7. The kit of claim 6 wherein said mop handle further comprises a third section, said third section having a first end and a second end, the first end of the third section being coupled to the second end of the second section.

8. The kit of claim 7 wherein said mop handle further comprises a fourth section and a fifth section.

9. The kit of claim 6 wherein each of said first, second and third sections comprises steel tubing having a diameter of 2.2 cm.

10. The kit of claim 6 wherein a male connector is formed on and extends out from the second end of said first section and a female connector is formed on and extends out from the first end of said second section, said female connector being adapted to fittingly receive and frictionally engage said male connector.

11. The kit of claim 8 wherein said male connector comprises (a) an elongated shaft which is non-uniform in lateral cross-section along its length, the outer surface of said shaft being shaped to include a first spiraled threading and (b) a compressible cap axially disposed over said shaft, the inner surface of said cap being shaped to include a second spiraled threading which is sized and shaped to engage the first spiraled threading on said shaft.

12. The kit of claim 1 wherein the container has a width of about thirteen inches.

13. A kit comprising (a) a broom head; (b) a plurality of separate handle sections adapted to be joined together to form a broom handle, said broom handle being adapted to be joined to said broom head; and (c) a container, said container being shaped to define an interior cavity, said interior cavity being dimensioned to contain at least a portion of said broom head and at least a portion of said separate handle sections.

14. The kit of claim 13 further comprising means for connecting said separate handle sections to form a broom handle wherein said connecting means comprises a male connector on one handle section and a female connector on another handle section, said female connector being adapted to fittingly receive and frictionally engage said male connector, said male connector comprising (a) an elongated shaft which is non-uniform in lateral cross-section along its length, the outer surface of said shaft being shaped to include a first spiraled threading and (b) a compressible cap axially disposed over said shaft, the inner surface of said cap being shaped to include a second spiraled threading which is sized and shaped to engage the first spiraled threading on said shaft.
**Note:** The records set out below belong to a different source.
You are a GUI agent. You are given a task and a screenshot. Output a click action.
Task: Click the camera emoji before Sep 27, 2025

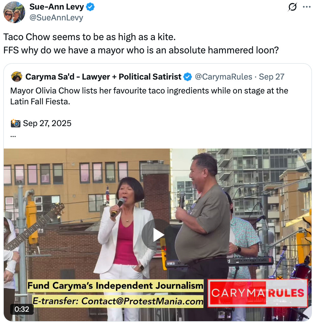click(x=16, y=123)
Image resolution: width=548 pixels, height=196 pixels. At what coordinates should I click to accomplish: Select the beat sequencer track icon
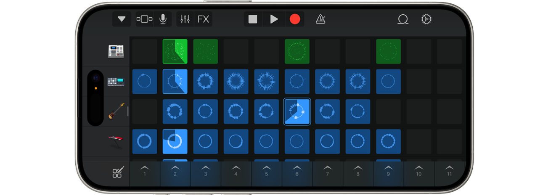(115, 82)
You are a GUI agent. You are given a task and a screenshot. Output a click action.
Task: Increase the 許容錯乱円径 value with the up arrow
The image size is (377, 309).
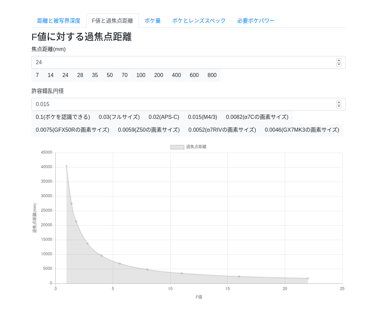338,102
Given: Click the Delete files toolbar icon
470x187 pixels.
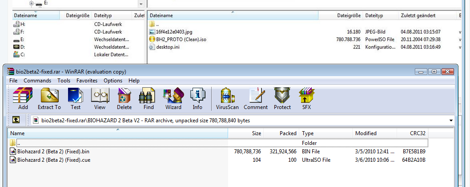Looking at the screenshot, I should pyautogui.click(x=125, y=98).
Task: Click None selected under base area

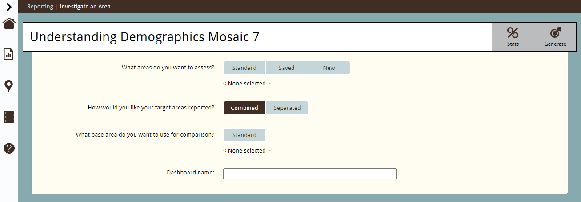Action: (x=247, y=151)
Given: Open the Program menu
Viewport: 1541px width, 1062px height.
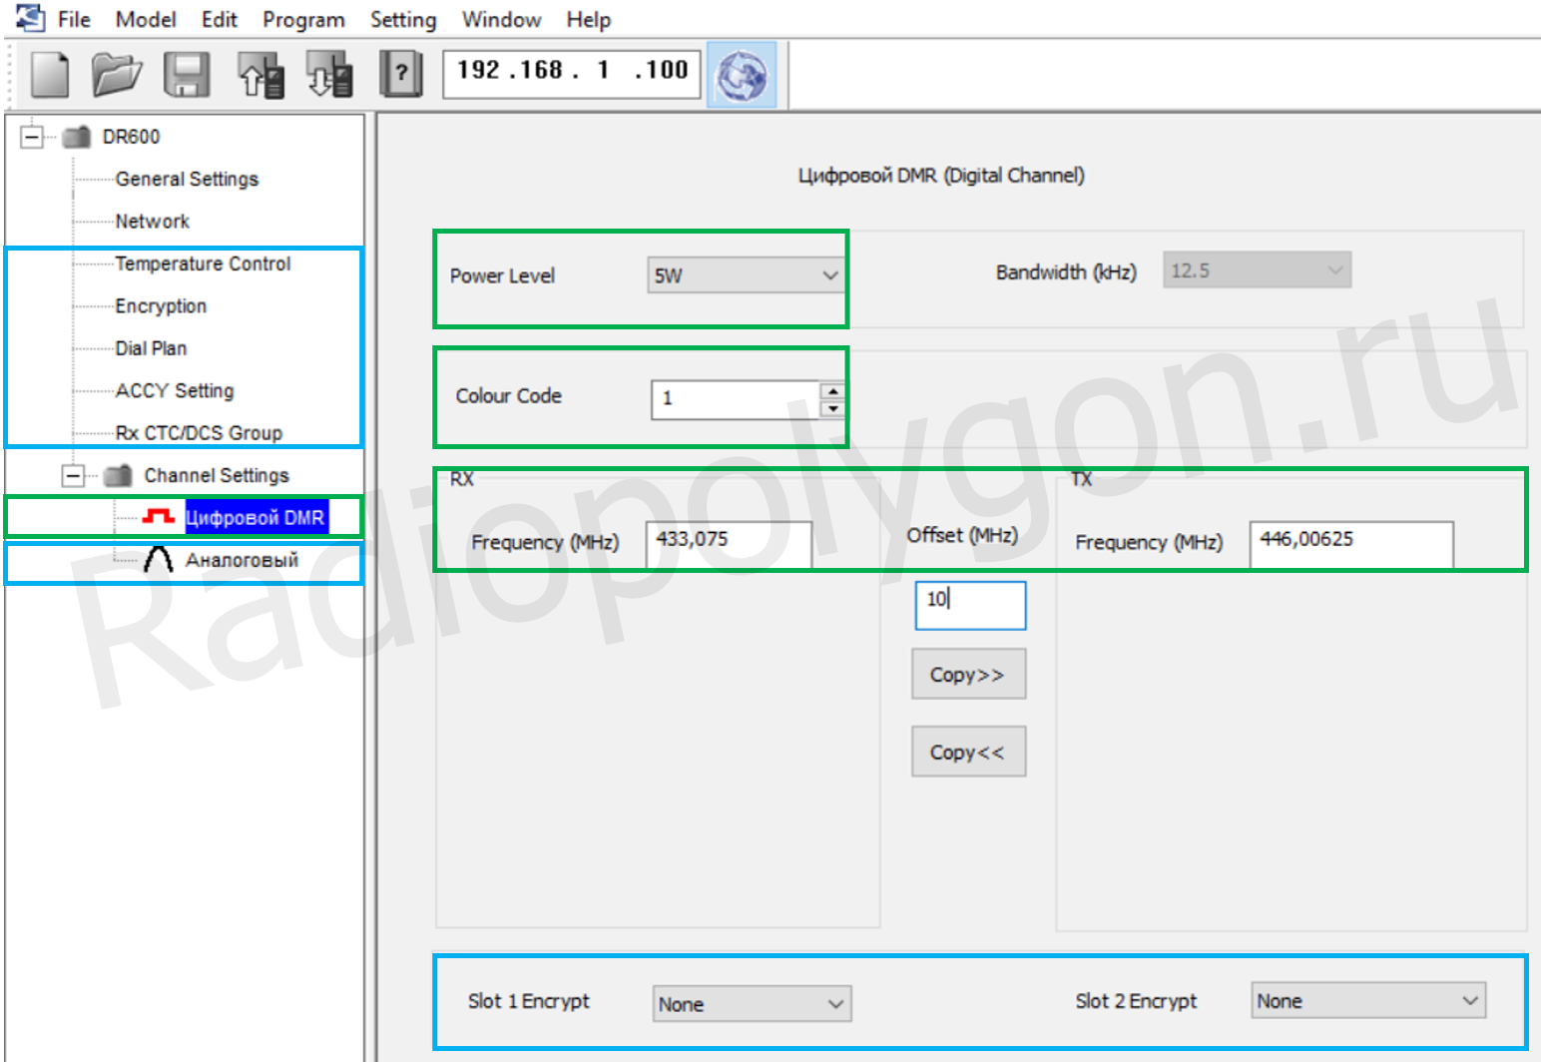Looking at the screenshot, I should (x=303, y=20).
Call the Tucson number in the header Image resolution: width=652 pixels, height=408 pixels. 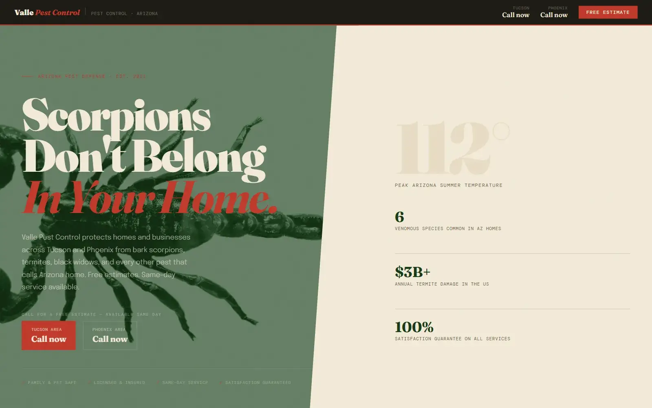click(515, 12)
15. A broom comprising a broom head, wherein said broom head is an angle broom head; and a plurality of separate handle sections joined together to form a broom handle, said broom handle being joined to said broom head.

16. A mop comprising a mop head, wherein said mop head is selected from the group consisting of a sponge mop head and a strip mop head; and a plurality of separate handle sections joined together to form a mop handle, said mop handle being joined to said mop head.

Description:

BACKGROUND OF THE INVENTION

The present invention relates generally to cleaning implements and more particularly to floor cleaning implements.

Floor cleaning implements are well-known and widely used in commerce to clean hard flooring surfaces, such as ceramic tile, hardwood, vinyl, laminate, linoleum and marble floors.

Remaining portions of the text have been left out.